Около часа путешественники огибали город по окружной дороге и уходили от пустовавших предместий еще на пару километров в редкие леса. Ливень почти закончился, но слякоть и бездорожье в сумерках стали практически непроходимыми, из-за чего много времени тратилось просто на то, чтобы вылезти из очередной канавы или лужи, куда постоянно соскальзывали ноги.
Наконец, когда на землю уже опустилась глухая ночь, Лантея все же вывела их к одинокому домику, надежно скрытому от чужих глаз в осиновой роще. Вряд ли какому-нибудь случайному путнику хотя бы на мгновение могла прийти в голову мысль искать в этой местности жилье, ведь за пределами Зинагара и предместий не было ничего, кроме холмов и угрюмых рощиц, лишайными пятнами облепивших пологие склоны до самых гор. На горизонте непреодолимой стеной высился Мавларский хребет, грозный и пугающе мрачный, он широкими рукавами обхватывал земли Залмар-Афи и отделял территории людей от горячих песков пустынь Асвен.
Низенькая деревянная изба с покатой крышей, поросшей густой травой, мигала в темноте глазницами окон, где горел слабый свечной свет, разгонявший мягкий мрак ночи. Вокруг дома раскинулся небольшой огород, а на заднем дворе виднелись хозяйственные постройки – грубо сколоченный сарай, почерневшая банька и старый хлев.
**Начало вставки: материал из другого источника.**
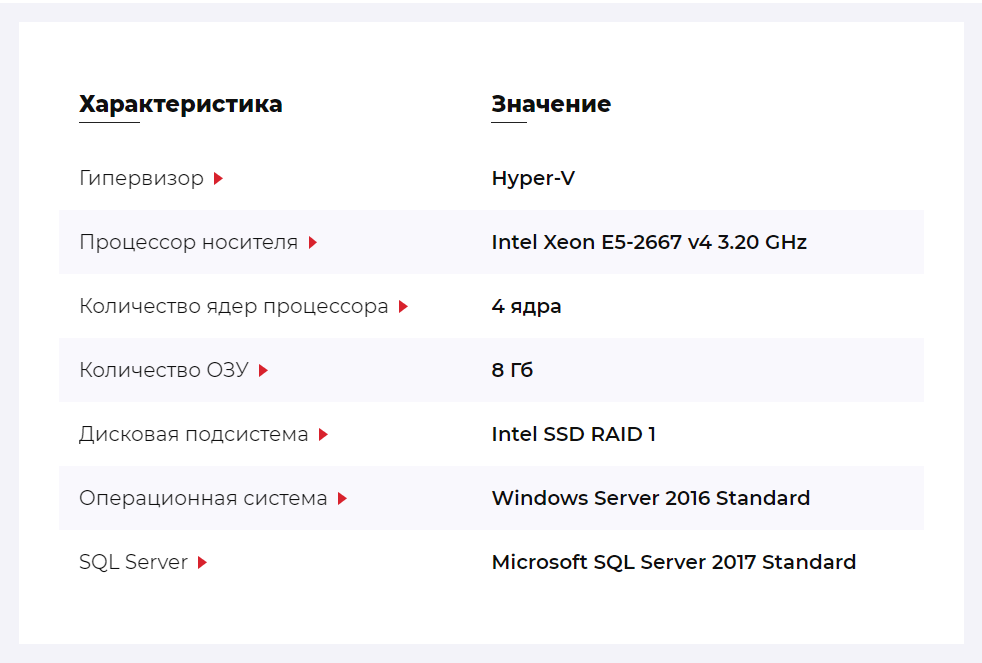Click red arrow next to Количество ОЗУ
Screen dimensions: 982x663
click(263, 371)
Давно уже начавший подгнивать невысокий забор местами завалился на бок, и в общем-то выглядел странным и ненужным препятствием вокруг единственной на километры вокруг избы. Узкая вытоптанная тропа вела от распахнутой калитки прямо к просевшему деревянному крыльцу, порожек которого овивал разросшийся вьюнок и мясистые стебли крапивы.
Лантея, скорее по привычке, чем из необходимости, постучала костяшками пальцев по калитке, уведомляя о своем прибытии. Не прошло и мгновения, как дверь избы со скрипом раскрылась, ударившись о стену, и на пороге возникла фигура худой немолодой женщины в темно-зеленом сарафане, державшей догоравший свечной огарок в вытянутой руке. Кутаясь в пуховый платок, она с испугом и одновременно с откровенным изумлением смотрела в сторону тропинки, а ветер развевал ее длинные совершенно седые волосы.
– Тетя! – воскликнула Лантея, и на ее глазах выступили непрошеные слезы.